Wiktor Pinczuk to kolekcjoner dzieł sztuki i filantrop. Jest też najbardziej zachodnim z ukraińskich oligarchów, ale pieniądze zarabia na Wschodzie.
AFP/East News
Klan u władzy. Od lewej: Wiktor Pinczuk z żoną Ołeną, teściową i teściem, eksprezydentem Leonidem Kuczmą. Zdjęcie z marca 2005 r., z pogrzebu byłego szefa MSW, Jurija Krawczenki, który zginął w niejasnych okolicznościach.

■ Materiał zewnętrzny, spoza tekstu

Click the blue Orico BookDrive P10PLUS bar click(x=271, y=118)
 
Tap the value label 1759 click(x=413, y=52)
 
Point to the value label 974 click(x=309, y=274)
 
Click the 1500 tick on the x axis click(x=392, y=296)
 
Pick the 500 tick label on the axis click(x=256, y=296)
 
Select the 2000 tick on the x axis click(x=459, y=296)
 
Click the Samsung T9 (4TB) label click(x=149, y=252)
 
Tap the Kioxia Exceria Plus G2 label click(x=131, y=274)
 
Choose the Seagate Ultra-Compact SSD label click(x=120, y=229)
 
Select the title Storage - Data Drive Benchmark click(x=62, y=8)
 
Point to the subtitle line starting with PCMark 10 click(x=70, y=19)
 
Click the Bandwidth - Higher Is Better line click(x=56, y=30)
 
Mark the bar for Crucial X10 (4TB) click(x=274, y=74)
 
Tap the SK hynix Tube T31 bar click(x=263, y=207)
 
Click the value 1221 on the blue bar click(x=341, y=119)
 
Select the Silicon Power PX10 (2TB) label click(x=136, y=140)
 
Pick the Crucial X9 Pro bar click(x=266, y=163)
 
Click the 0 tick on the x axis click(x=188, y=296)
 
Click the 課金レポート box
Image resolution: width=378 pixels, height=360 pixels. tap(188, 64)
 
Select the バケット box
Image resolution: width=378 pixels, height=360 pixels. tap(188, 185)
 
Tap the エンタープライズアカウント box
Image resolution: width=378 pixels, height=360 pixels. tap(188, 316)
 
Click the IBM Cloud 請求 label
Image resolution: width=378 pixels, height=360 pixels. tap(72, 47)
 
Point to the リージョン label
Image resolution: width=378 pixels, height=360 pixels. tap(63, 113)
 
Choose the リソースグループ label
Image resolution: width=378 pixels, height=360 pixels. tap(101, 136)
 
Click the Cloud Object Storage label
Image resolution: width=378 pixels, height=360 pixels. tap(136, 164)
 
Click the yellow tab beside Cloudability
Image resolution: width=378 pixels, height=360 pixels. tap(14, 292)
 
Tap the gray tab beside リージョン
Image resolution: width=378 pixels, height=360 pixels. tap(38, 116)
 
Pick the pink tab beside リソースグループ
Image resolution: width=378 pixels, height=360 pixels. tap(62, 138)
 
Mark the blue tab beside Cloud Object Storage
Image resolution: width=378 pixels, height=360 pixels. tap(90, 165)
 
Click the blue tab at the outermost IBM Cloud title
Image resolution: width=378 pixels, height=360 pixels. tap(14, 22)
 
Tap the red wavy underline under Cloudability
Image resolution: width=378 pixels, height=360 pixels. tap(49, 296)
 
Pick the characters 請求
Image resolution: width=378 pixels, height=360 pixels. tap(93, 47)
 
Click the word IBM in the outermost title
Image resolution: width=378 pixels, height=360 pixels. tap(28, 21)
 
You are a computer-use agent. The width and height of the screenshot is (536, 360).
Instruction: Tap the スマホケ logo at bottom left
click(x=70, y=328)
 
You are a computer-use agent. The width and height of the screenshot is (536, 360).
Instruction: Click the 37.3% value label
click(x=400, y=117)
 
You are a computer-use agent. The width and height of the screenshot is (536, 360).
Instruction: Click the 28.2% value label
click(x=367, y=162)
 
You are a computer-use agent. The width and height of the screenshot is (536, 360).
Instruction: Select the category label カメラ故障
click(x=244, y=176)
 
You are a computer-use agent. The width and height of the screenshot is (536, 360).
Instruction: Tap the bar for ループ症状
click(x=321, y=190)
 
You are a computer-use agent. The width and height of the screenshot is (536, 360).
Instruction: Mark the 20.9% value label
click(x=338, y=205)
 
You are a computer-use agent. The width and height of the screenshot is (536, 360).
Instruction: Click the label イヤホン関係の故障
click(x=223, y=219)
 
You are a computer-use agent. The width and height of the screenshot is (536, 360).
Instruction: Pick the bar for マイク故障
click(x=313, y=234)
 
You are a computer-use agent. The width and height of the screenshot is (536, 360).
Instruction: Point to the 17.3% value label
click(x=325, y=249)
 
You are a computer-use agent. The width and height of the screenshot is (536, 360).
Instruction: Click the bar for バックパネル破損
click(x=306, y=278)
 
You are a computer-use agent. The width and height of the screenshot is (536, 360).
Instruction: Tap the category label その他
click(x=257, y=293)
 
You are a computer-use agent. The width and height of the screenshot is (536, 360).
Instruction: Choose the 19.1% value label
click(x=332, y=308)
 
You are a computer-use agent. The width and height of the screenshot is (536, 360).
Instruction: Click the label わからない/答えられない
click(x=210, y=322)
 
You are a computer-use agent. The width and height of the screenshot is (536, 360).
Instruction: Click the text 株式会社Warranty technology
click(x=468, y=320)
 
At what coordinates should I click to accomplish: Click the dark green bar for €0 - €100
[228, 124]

Zaprosił nas do siebie, do swej ulubionej siedziby. To posiadłość licząca wiele tysięcy metrów kwadratowych, 40 minut samochodem od Majdanu. Nad brzegiem jeziora, na skraju brzozowego lasu, wznosi się szklany pawilon z ekspozycją dzieł sztuki. Zaprojektowali go słynni szwajcarscy architekci z firmy Herzog & de Meuron – ci sami, którzy budowali stadion olimpijski w Pekinie i Allianz Arenę w Monachium. Kamerdyner otwiera butelkę Château Montrose, ciężkiego bordeaux, rocznik 2005.